Ballet in three acts

Set in the Roman Empire around 74 BC, Spartacus was László Seregi's first true full-length ballet, which at one stroke became a milestone in Hungarian dance life. Since 1968, one generation after another has enjoyed the historically themed choreography, which treats the story of the ancient slave revolt in such a way that its true message is not the rebellion itself, but rather human emotions and choices under pressure. “The subject will remain an eternal one for as long as people are being tormented, killed and treated unjustly, and for as long as there are people who wish to break free.” (László Seregi)


Program and cast

Spartacus: Gergely Leblanc, Gergő Ármin Balázsi, Iurii Kekalo, Balázs Majoros
Flavia, his wife: Tatiana Melnik, Aliya Tanykpayeva, Lea Földi, Cristina Balaban
Crassus, Roman general: Zoltán Oláh, Ievgen Lagunov, Dmitry Diachkov, Dmitry Timofeev
Gad, the Judaean: András Szegő, Maksym Kovtun, Richárd Szabó, András Rónai
Crixus, the Thracian: Dávid Molnár, Taran Dumitru, Miklós Dávid Kerényi, Kristóf Morvai
The African: Mikalai Radziush, Vladyslav Melnyk, Takaaki Okajima, Noel Ágoston Kovács
Julia: Jessica Carulla Leon, Kristina Starostina, Sofia Ivanova-Skoblikova, Inés Furuhashi-Huber
Claudia: Lili Felméry, Ellina Pokhodnykh, Diana Kosyreva, Elizaveta Cheprasova

Erkel Theatre

Opened in 1911 originally, the Erkel Theatre is Hungary’s largest theatre building. Its history is intertwined with the golden age of Hungarian opera performance, with such luminaries as Luciano Pavarotti, Placido Domingo, Éva Marton and Grace Bumbry all having graced the stage of a building whose acoustics are considered the stuff of opera legend.
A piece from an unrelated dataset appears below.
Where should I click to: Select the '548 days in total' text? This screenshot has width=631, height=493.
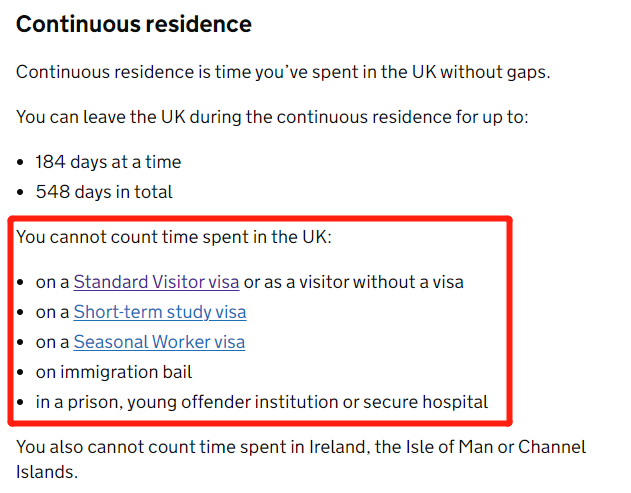click(104, 192)
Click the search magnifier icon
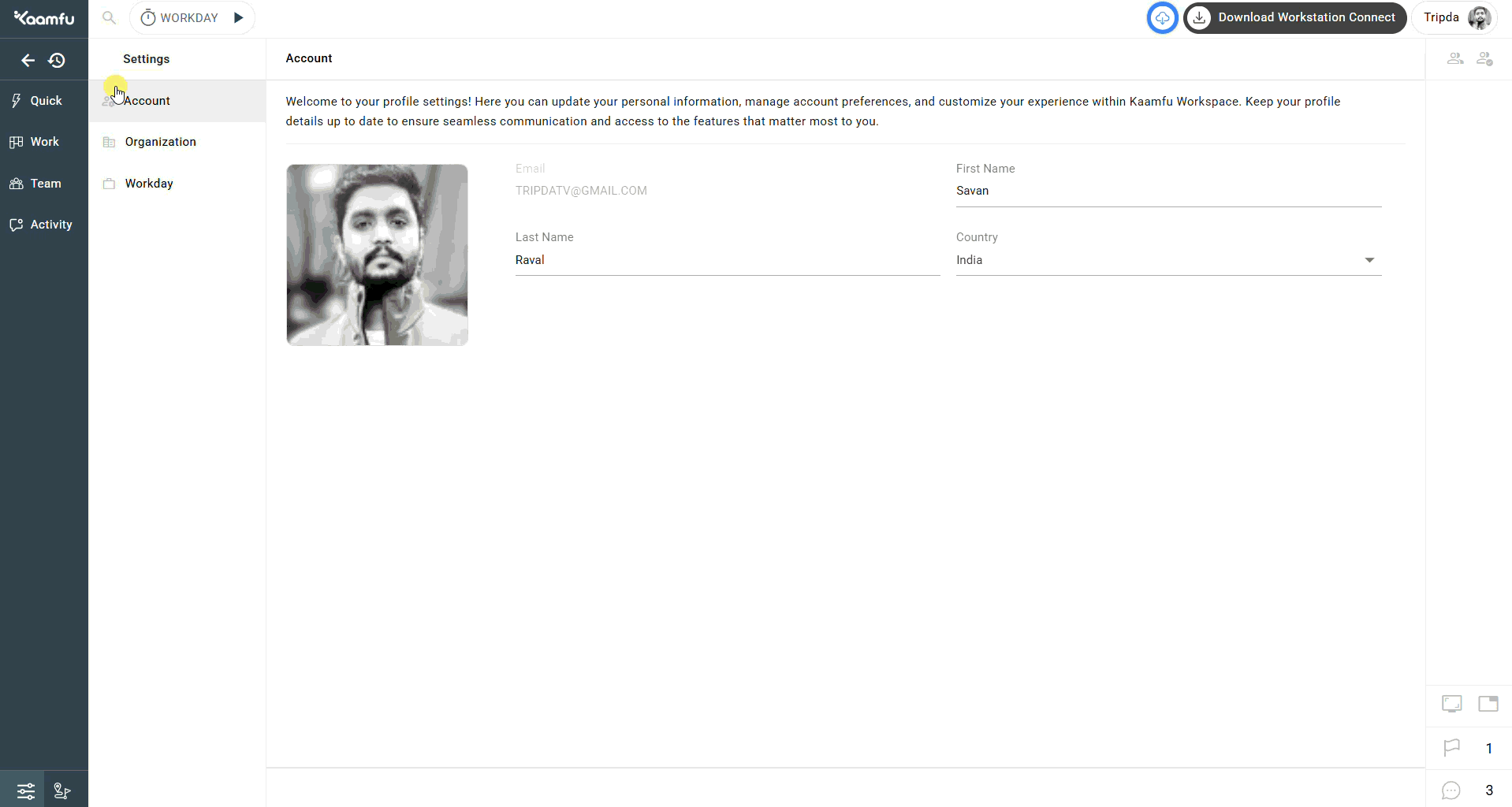Screen dimensions: 1512x807 click(110, 17)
After being shuttered up for more than five years with its fate in doubt following closure in 2007, the Hungarian government last year provided 1.7 billion forints in grants for the theatre’s renewal, allowing the Hungarian State Opera to renovate the Erkel Theatre to a standard suitable for holding performances.

Much of the refurbishments took place behind the scenes, with soloist and shared dressing rooms and common areas refitted and expanded. In addition, the stage’s technical equipment has undergone significant modernisation, while the building’s service systems (water, plumbing, heating and ventilation) have also been brought up to date.

Audiences will now step into an auditorium with a completely new look, while every effort was made to ensure that the building's fantastic acoustic properties remained unchanged. A factor that will greatly increase comfort is the modern ventilation system installed in the seating area. Although the number of seats has been reduced from 1,935 to 1,819 by refitting the rows of seats for more comfort, the theatre nevertheless retains its rank as the highest capacity theatre in Hungary – and in Eastern Central Europe.